Mr Berlusconi oozed confidence in front of thousands of his supporters who turned out to Naples’ Piazza del Plebicito which became a sea of flags of the Forza Italia party.
Celebrated as a skilled communicator, the 69-year-old prime minister worked the crowd as supporters chanted “Silvio, Silvio, Silvio”.
“We are all here together like a real army of freedom,” Mr Berulsconi told the rally.
He said the country faced a fundamental choice between “an Italy of tax, an Italy of pessimism” and “an Italy of freedom and rights, of tolerance … above all an Italy of love -that’s our Italy.”
In Rome, meanwhile, Romano Prodi staged a rally with about 15,000 supporters in Piazza del Popolo shouting “Romano, Romano, Romano.”
The former economics professor is in stark contrast to his flamboyant rival but has pledged reform in the country’s economy that is only projected to grow by just 1.3 percent this year.

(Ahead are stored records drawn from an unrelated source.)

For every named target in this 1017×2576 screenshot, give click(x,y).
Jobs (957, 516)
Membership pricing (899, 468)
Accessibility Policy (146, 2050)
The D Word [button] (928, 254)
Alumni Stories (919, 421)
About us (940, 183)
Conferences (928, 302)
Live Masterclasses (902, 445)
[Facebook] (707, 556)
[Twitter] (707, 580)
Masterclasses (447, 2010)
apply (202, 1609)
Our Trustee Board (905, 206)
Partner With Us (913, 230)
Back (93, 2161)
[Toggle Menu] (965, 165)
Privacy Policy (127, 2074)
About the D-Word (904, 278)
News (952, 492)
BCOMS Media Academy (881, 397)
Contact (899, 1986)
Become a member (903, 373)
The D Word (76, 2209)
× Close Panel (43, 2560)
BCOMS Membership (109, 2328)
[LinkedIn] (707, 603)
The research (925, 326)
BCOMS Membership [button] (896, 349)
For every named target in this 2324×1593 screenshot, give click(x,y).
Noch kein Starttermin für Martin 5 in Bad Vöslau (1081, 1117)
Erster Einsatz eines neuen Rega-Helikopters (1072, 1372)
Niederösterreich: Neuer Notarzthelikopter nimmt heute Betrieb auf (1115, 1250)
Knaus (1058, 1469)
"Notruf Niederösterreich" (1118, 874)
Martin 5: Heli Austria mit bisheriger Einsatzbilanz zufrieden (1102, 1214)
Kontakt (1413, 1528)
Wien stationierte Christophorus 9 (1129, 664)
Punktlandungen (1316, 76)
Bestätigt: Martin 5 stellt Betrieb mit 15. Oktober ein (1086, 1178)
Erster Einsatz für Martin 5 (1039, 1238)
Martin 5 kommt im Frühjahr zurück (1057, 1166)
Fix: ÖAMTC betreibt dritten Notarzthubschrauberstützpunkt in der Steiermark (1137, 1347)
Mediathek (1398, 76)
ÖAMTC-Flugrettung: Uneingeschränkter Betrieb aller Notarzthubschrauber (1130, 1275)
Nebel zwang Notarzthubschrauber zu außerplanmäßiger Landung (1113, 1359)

The nation’s budget deficit is expected to hit 3.8 percent of gross domestic product (GDP).
“I want to address all Italians, a country that has been divided,” said the 66-year-old Mr Romano. “We have a need, we have a desperate need for unity.”
At the rally he was flanked by leaders of key parties in his centre-left Union coalition, including Piero Fassino of the Democrats of the Left and Franceso Rutelli, Margherita party.
With electioneering now over Italy will take a compulsory day of reflection before heading to the polls, which maybe highly needed as surveys show about 25 percent of eligible voters are still undecided.
It’s been a tumultuous campaign period punctuated by an exchange of insults from both sides.
Mr Berlusconi has compared his leftist opponents to Stalin and Pol Pot, and labeled Mr Prodi’s supporters as “coglione”, the Italian word for testicles which is used as slang to call someone an “idiot”.
But opponents of the Prime Minister have turned the slur against him by wearing T-shirts proudly proclaiming “I’m a coglione”.
“Berlusconi’s the coglione,” said 71-year-old Mara Ferri at the start of Mr Prodi’s final election rally.
“He thinks he can stay on as the boss of Italy, but we won’t be part of his plans. We want a clean and honest Italy. I’m prepared to pay higher taxes to see the back of him.”
Railway worker Luigi Cifa, 48, agreed: “If being coglione means wanting to pay higher taxes and respecting the law, then I’m coglione.”
Polling stations will open on Sunday morning and the vote will continue through Monday.